Q- C'est un point important : vous parlez de "point de rassemblement". En est-ce un pour de bon, ou est-ce le commencement d'un schisme ? A vous écouter, les enjeux politiques sont d'une telle importance que vraiment on est obligé de se poser la question de savoir dans quel état vos sortirez - le "vous" est un "vous" collectif pour la gauche, et notamment pour le Parti socialiste - d'un débat d'une telle violence dans les affrontements idéologiques et dans la structure même du parti ?

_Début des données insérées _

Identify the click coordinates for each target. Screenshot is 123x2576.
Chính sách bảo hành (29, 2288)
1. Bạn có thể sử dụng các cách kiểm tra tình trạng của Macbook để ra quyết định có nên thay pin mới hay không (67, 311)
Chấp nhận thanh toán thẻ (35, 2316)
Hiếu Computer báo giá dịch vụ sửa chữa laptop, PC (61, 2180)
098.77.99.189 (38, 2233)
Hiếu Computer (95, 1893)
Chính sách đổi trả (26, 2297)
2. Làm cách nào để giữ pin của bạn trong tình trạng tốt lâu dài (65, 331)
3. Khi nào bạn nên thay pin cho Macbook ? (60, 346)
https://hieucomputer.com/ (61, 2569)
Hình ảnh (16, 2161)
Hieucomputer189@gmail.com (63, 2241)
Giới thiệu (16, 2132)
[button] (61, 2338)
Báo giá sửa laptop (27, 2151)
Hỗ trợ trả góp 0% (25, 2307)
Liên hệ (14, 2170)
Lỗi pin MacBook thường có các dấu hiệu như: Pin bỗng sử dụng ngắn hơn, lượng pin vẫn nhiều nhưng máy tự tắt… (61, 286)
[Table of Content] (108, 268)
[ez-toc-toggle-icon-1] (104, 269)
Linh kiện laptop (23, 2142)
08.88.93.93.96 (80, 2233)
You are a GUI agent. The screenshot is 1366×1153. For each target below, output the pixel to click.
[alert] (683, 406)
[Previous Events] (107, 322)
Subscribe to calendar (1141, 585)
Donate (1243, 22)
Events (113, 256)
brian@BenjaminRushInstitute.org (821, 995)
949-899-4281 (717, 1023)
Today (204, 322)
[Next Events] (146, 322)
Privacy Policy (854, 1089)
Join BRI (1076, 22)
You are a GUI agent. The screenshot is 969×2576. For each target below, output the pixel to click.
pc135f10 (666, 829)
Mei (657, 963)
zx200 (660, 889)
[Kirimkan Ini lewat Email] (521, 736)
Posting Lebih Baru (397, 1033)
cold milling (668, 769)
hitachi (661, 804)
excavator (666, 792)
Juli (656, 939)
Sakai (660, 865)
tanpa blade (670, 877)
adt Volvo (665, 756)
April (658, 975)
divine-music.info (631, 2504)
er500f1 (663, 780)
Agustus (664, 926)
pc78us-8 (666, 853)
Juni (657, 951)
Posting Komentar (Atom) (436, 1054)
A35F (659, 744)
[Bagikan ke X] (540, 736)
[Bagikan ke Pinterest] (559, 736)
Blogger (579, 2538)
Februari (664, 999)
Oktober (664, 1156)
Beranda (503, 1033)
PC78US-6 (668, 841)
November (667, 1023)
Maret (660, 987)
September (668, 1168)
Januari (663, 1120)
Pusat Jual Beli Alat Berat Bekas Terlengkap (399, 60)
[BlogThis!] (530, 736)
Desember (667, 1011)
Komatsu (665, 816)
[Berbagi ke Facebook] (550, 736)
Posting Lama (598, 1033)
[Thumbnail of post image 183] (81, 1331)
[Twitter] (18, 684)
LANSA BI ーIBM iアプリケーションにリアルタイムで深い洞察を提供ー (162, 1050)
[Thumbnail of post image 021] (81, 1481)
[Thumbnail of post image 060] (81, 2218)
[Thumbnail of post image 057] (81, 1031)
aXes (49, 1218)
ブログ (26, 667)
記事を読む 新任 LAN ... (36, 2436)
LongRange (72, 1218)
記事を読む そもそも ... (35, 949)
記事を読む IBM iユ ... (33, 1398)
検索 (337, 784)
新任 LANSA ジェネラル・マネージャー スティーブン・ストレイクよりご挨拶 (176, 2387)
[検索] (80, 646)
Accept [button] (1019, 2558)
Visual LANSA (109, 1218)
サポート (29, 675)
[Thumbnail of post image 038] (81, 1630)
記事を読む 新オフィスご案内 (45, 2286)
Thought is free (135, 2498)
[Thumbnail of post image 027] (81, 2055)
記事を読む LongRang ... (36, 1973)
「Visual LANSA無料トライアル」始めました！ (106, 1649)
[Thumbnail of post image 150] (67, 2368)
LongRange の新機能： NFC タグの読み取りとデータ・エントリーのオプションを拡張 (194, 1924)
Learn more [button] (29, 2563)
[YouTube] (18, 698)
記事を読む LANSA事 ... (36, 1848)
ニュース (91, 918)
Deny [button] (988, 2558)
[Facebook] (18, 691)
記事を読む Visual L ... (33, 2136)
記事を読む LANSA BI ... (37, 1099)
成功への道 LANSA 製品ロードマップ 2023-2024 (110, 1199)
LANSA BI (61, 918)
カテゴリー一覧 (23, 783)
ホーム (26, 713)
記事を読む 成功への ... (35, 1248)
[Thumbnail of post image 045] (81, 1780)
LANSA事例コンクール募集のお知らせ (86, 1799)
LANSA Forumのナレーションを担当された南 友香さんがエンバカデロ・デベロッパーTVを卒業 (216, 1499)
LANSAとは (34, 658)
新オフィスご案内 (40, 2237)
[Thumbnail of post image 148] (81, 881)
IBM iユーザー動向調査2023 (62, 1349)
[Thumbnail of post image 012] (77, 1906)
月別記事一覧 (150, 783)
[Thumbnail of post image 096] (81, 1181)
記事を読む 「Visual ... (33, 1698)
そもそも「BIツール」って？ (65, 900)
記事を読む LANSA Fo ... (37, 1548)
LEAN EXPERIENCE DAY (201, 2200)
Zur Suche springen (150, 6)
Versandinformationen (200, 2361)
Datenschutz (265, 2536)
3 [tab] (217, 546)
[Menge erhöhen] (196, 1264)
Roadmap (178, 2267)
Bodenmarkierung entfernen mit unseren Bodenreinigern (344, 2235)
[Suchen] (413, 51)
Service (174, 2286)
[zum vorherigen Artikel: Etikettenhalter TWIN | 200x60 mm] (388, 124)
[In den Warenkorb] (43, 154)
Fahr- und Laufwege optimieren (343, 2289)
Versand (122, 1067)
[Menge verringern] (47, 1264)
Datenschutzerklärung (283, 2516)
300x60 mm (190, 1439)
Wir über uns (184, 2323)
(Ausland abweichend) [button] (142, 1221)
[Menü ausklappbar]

R- Soyons absolument clairs et francs : il y a dans le "oui" que F. Hollande a obtenu dans le référendum interne, un "oui" de renégociation et un "oui" critique. Combien de fois a-t-il été dit que de toute façon, ce traité n'était pas satisfaisant, que même pour ceux qui considéraient qu'il fallait le prendre, ce n'était qu'une base pour obtenir une renégociation ? Donc, dans tous les cas, que l'on soit pour le "non" quand on est socialiste, ou que l'on soit pour le "oui" quand on est socialiste, il faut se préparer, quelle que soit la solution que les Européens réserveront à ce traité, à le renégocier. Et c'est la raison pour laquelle je crois que le "oui" d'enthousiasme ne peut pas exister à gauche. Il n'y a que le "oui" de résignation en disant "prenons ça et retravaillons derrière", ou le "non" en disant "mieux vaut aujourd'hui dire "non" pour mettre les citoyens dans l'affaire et imposer la renégociation selon des conditions politiques que nous pouvons aujourd'hui identifier. Finalement, si nous regardons les choses franchement, il n'y a pas de querelles idéologiques, il n'y a que des divergences stratégiques. En tout cas, c'est comme cela qu'il faut le vivre, parce qu'il n'est pas question, dans cette affaire, de s'empailler pour un traité qui n'a aucune chance de voir le jour. Et c'est ce que je dis à nos camarades socialistes. Vous le savez, je vote "non". J'ai décidé, avec nos camarades du NPS, de ne pas faire campagne, pour respecter le verdict des militants. Parce que nous sommes des "transformateurs" du Parti socialiste, nous pensons que l'on ne peut pas s'asseoir sur le verdict des militants, quand on cherche en même temps à les convaincre de nous suivre et de transformer l'état de ce parti qui en a bien besoin.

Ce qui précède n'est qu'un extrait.